YOUR OBJECTIVE →
Rewrite every line of the listing below as a numbered list, skipping any blank lines.

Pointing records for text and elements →
━━━━━━━━━━
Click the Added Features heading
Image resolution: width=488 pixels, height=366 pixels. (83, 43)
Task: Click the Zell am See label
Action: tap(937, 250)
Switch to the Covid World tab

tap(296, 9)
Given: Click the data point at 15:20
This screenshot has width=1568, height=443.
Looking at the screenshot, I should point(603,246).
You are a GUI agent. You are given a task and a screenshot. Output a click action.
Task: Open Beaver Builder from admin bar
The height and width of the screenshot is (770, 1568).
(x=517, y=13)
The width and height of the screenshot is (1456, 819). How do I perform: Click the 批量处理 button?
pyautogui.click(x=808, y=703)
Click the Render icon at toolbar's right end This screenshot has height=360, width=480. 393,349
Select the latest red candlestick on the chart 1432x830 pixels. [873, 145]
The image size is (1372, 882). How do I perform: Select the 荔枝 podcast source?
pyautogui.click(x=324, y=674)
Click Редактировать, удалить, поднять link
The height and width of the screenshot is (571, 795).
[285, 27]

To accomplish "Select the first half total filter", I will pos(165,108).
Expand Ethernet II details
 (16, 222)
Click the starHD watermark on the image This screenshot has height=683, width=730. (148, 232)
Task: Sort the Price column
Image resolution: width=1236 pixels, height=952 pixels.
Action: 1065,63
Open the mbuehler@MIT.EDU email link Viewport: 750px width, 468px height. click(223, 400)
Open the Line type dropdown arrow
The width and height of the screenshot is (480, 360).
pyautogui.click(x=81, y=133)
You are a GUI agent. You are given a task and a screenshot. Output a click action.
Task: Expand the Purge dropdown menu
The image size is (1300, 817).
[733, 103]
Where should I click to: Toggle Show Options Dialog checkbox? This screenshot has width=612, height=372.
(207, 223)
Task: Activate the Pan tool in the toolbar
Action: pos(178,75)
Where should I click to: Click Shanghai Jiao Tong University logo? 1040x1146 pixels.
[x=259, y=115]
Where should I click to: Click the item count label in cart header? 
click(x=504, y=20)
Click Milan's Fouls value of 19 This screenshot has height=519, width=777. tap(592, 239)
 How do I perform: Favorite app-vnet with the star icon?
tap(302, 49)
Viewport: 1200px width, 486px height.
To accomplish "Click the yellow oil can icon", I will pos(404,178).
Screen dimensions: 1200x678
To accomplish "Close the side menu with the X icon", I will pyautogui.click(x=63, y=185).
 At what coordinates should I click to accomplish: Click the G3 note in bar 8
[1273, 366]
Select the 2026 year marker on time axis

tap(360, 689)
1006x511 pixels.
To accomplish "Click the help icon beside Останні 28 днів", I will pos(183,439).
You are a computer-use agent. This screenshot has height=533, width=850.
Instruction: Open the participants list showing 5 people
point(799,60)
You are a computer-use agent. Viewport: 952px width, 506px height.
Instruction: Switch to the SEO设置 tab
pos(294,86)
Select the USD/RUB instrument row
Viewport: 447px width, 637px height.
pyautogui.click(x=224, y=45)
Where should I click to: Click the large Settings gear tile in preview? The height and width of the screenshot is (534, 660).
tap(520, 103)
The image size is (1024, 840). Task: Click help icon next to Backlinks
━━━━━━━━━━
WRITTEN SOLUTION →
1. Click the Added Features heading
2. Image resolution: width=488 pixels, height=366 pixels. (83, 43)
3. Task: Click the Zell am See label
4. Action: tap(937, 250)
5. Switch to the Covid World tab
6. tap(296, 9)
7. Given: Click the data point at 15:20
8. This screenshot has width=1568, height=443.
9. Looking at the screenshot, I should point(603,246).
10. You are a GUI agent. You are given a task and a screenshot. Output a click action.
11. Task: Open Beaver Builder from admin bar
12. The height and width of the screenshot is (770, 1568).
13. (x=517, y=13)
14. The width and height of the screenshot is (1456, 819). How do I perform: Click the 批量处理 button?
15. pyautogui.click(x=808, y=703)
16. Click the Render icon at toolbar's right end This screenshot has height=360, width=480. 393,349
17. Select the latest red candlestick on the chart 1432x830 pixels. [873, 145]
18. The image size is (1372, 882). How do I perform: Select the 荔枝 podcast source?
19. pyautogui.click(x=324, y=674)
20. Click Редактировать, удалить, поднять link
21. The height and width of the screenshot is (571, 795).
22. [285, 27]
23. To accomplish "Select the first half total filter", I will pos(165,108).
24. Expand Ethernet II details
25.  (16, 222)
26. Click the starHD watermark on the image This screenshot has height=683, width=730. (148, 232)
27. Task: Sort the Price column
28. Image resolution: width=1236 pixels, height=952 pixels.
29. Action: 1065,63
30. Open the mbuehler@MIT.EDU email link Viewport: 750px width, 468px height. click(223, 400)
31. Open the Line type dropdown arrow
32. The width and height of the screenshot is (480, 360).
33. pyautogui.click(x=81, y=133)
34. You are a GUI agent. You are given a task and a screenshot. Output a click action.
35. Task: Expand the Purge dropdown menu
36. The image size is (1300, 817).
37. [733, 103]
38. Where should I click to: Toggle Show Options Dialog checkbox? This screenshot has width=612, height=372.
39. (207, 223)
40. Task: Activate the Pan tool in the toolbar
41. Action: pos(178,75)
42. Where should I click to: Click Shanghai Jiao Tong University logo? 1040x1146 pixels.
43. [x=259, y=115]
44. Where should I click to: Click the item count label in cart header? 
45. click(x=504, y=20)
46. Click Milan's Fouls value of 19 This screenshot has height=519, width=777. tap(592, 239)
47.  How do I perform: Favorite app-vnet with the star icon?
48. tap(302, 49)
49. Viewport: 1200px width, 486px height.
50. To accomplish "Click the yellow oil can icon", I will pos(404,178).
51. Screen dimensions: 1200x678
52. To accomplish "Close the side menu with the X icon", I will pyautogui.click(x=63, y=185).
53.  At what coordinates should I click to accomplish: Click the G3 note in bar 8
54. [1273, 366]
55. Select the 2026 year marker on time axis
56. tap(360, 689)
57. 1006x511 pixels.
58. To accomplish "Click the help icon beside Останні 28 днів", I will pos(183,439).
59. You are a computer-use agent. This screenshot has height=533, width=850.
60. Instruction: Open the participants list showing 5 people
61. point(799,60)
62. You are a computer-use agent. Viewport: 952px width, 506px height.
63. Instruction: Switch to the SEO设置 tab
64. pos(294,86)
65. Select the USD/RUB instrument row
66. Viewport: 447px width, 637px height.
67. pyautogui.click(x=224, y=45)
68. Where should I click to: Click the large Settings gear tile in preview? The height and width of the screenshot is (534, 660).
69. tap(520, 103)
70. The image size is (1024, 840). Task: Click help icon next to Backlinks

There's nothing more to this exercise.